This paper presents a time-causal analogue of the Gabor filter, as well as a both time-causal and time-recursive analogue of the Gabor transform, where the proposed time-causal representations obey both temporal scale covariance and a cascade property with a simplifying kernel over temporal scales. The motivation behind these constructions is to enable theoretically well-founded time-frequency analysis over multiple temporal scales for real-time situations, or for physical or biological modelling situations, when the future cannot be accessed, and the non-causal access to future in Gabor filtering is therefore not viable for a time-frequency analysis of the system. We develop the theory for these representations, obtained by replacing the Gaussian kernel in Gabor filtering with a time-causal kernel, referred to as the time-causal limit kernel, which guarantees simplification properties from finer to coarser levels of scales in a time-causal situation, similar as the Gaussian kernel can be shown to guarantee over a non-causal temporal domain. In these ways, the proposed time-frequency representations guarantee well-founded treatment over multiple scales, in situations when the characteristic scales in the signals, or physical or biological phenomena, to be analyzed may vary substantially, and additionally all steps in the time-frequency analysis have to be fully time-causal.
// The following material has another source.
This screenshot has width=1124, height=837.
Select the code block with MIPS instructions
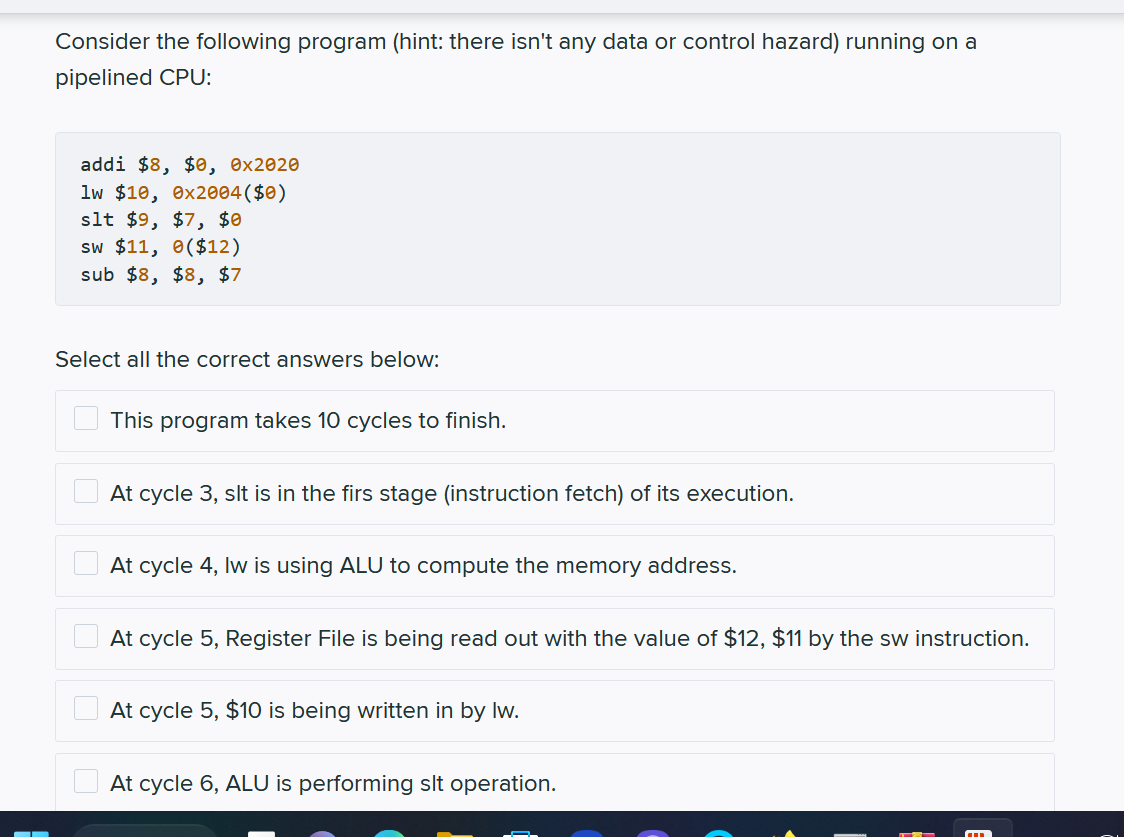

翻译：本文提出了Gabor滤波器的时间因果模拟，以及同时具备时间因果和时间递归特性的Gabor变换模拟，其中所提出的时间因果表示同时满足时间尺度协变性和一种通过简化核在时间尺度上的级联性质。这些构造的动机是为实时场景或无法访问未来的物理/生物建模场景，在理论上建立多时间尺度上的时频分析方法——由于Gabor滤波需要非因果地访问未来信息，因此无法用于此类系统的时频分析。我们发展了这些表示的理论，通过将Gabor滤波中的高斯核替换为一种时间因果核（称为时间因果极限核）来实现，该核在时间因果情况下保证了从精细到粗糙尺度层次的简化性质，类似于高斯核在非因果时间域中可证明的特性。通过上述方式，所提出的时频表示能够在信号特征尺度或待分析的物理/生物现象尺度可能存在显著变化，且时频分析的所有步骤必须完全时间因果的场景下，确保多尺度分析的严格理论基础。